─── RECORDS SUPPLIED
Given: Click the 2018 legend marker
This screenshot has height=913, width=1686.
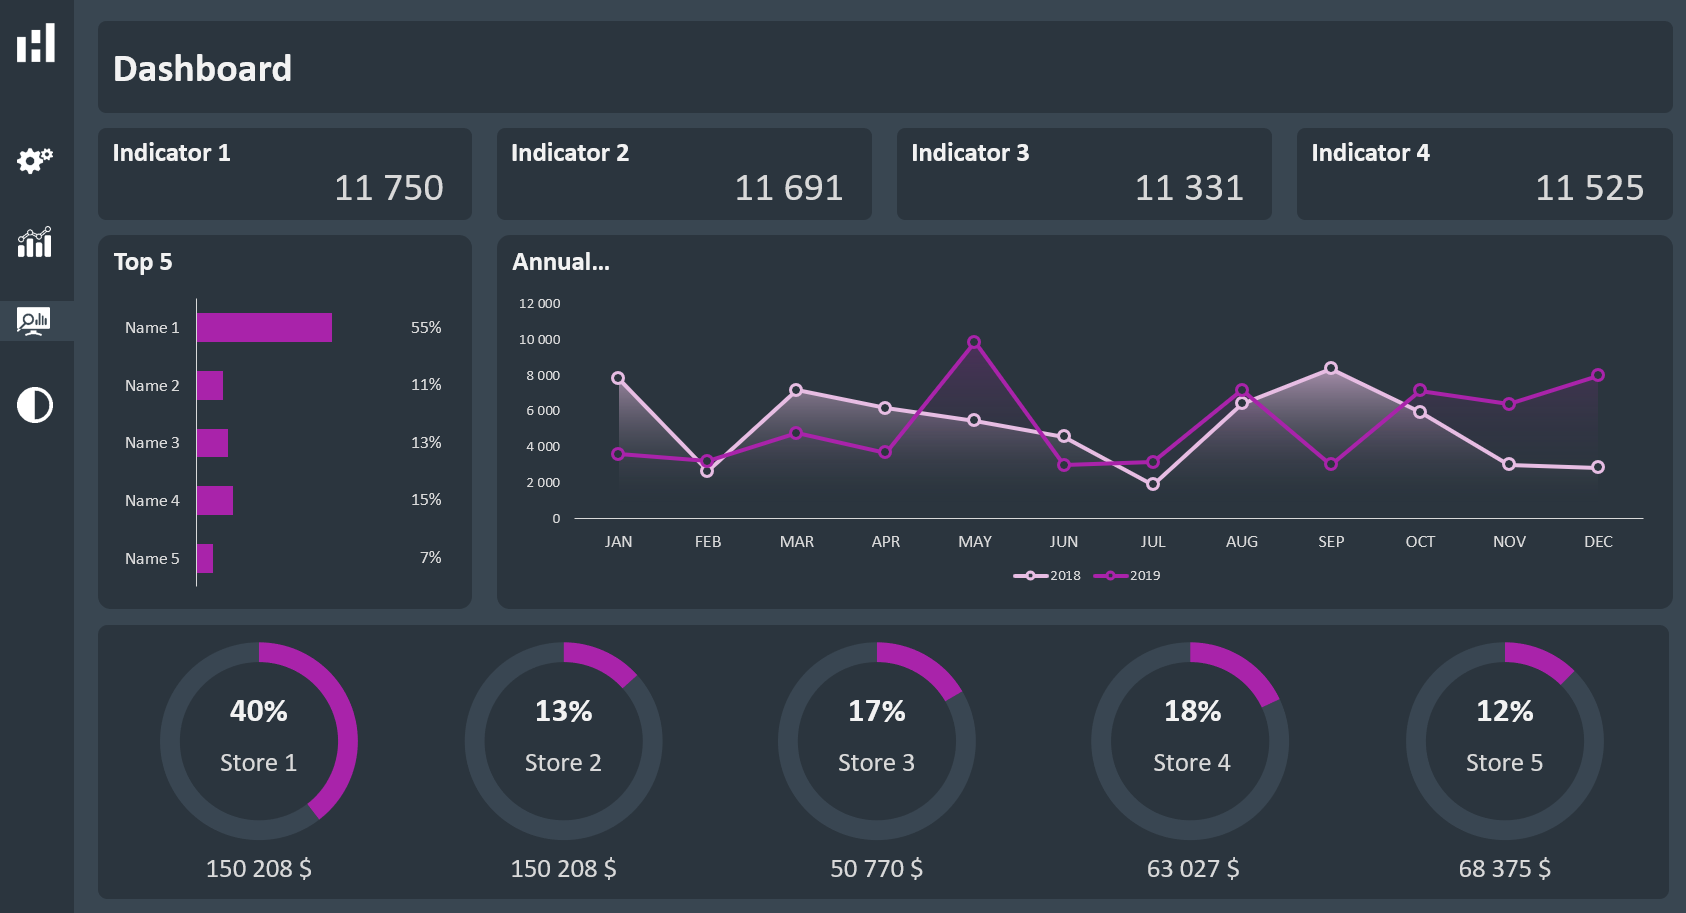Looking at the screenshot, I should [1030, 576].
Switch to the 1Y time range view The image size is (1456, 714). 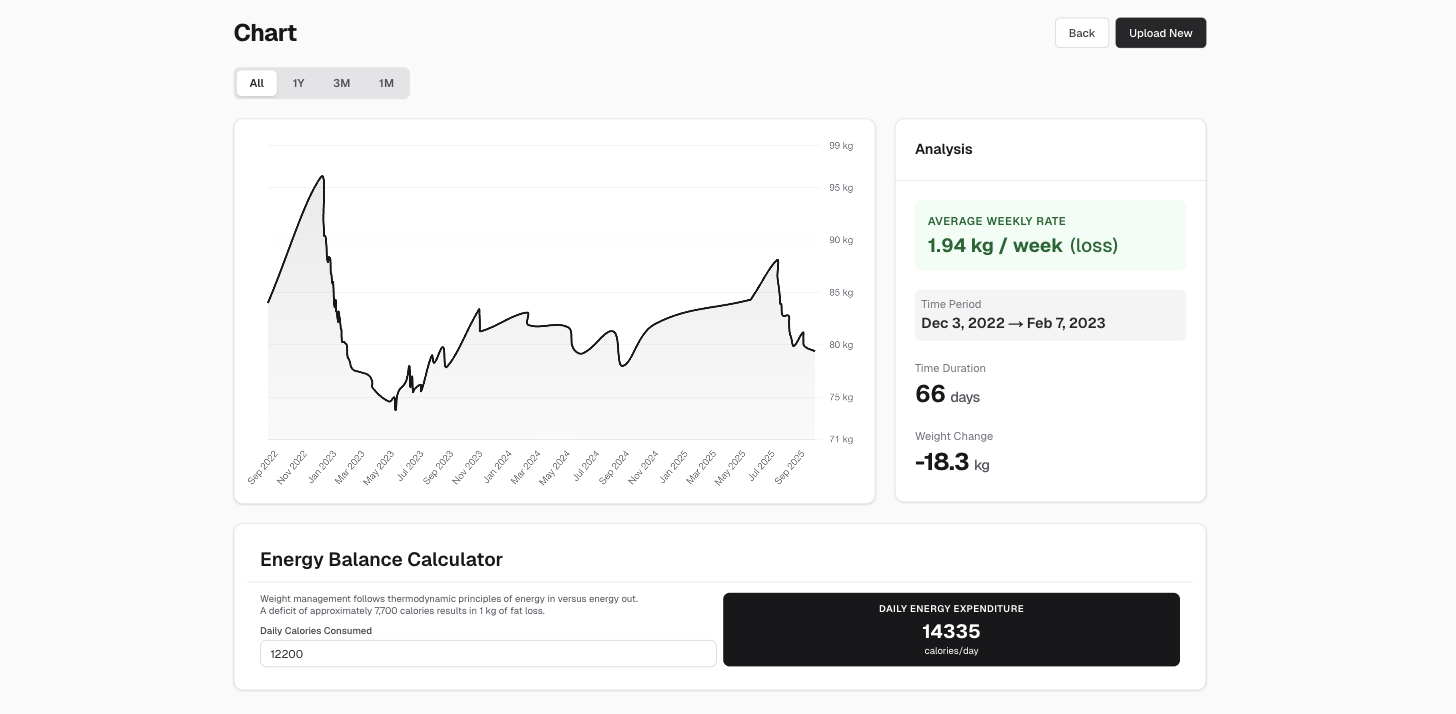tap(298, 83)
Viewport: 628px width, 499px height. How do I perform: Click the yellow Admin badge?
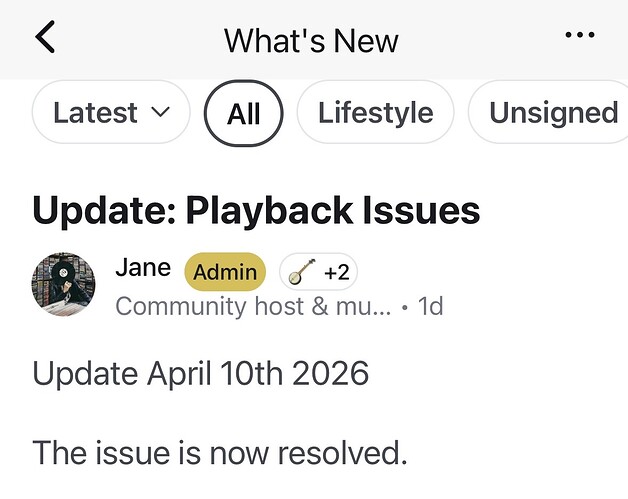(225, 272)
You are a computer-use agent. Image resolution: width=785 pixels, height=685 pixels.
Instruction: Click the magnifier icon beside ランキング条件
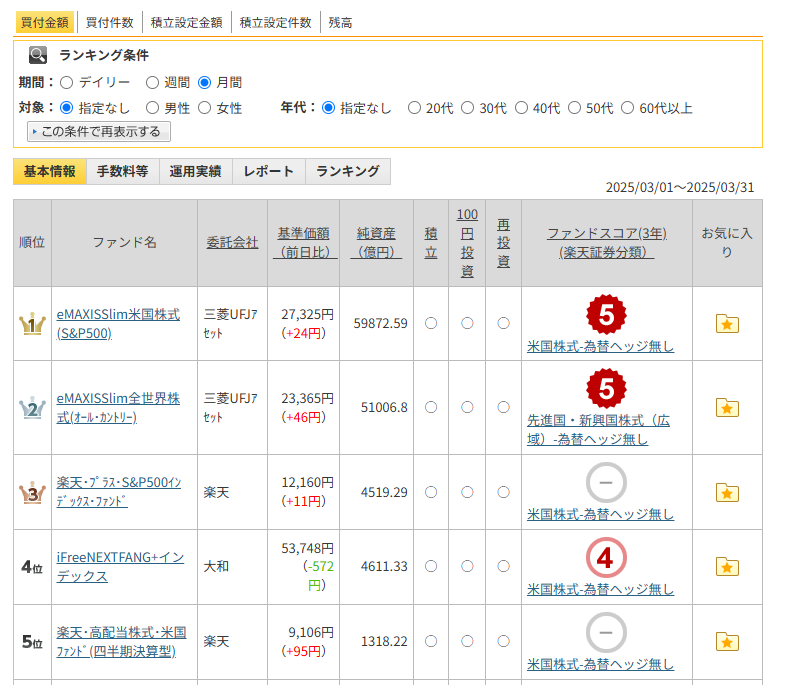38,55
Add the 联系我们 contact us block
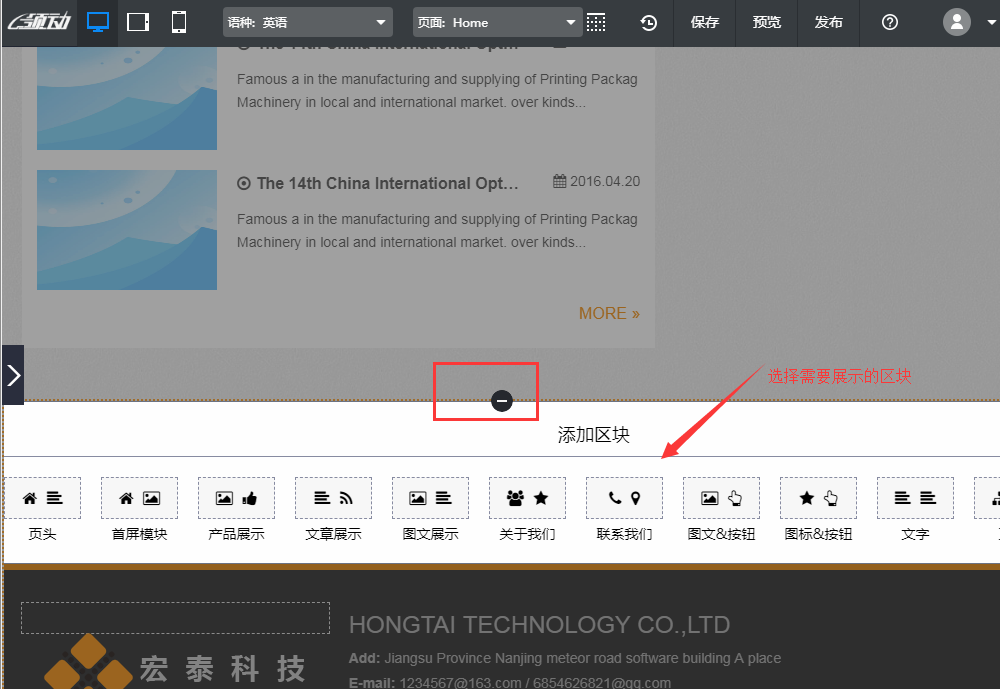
──────
**ASSIGNMENT**: Every line from the one containing "You are a computer-use" through the last line of the records is to be reproduced exactly, with pictures left out and nothing else given.

**PROBLEM SOLUTION**:
You are a computer-use agent. Image resolution: width=785 pixels, height=685 pixels.
Instruction: Click the magnifier icon beside ランキング条件
38,55
Add the 联系我们 contact us block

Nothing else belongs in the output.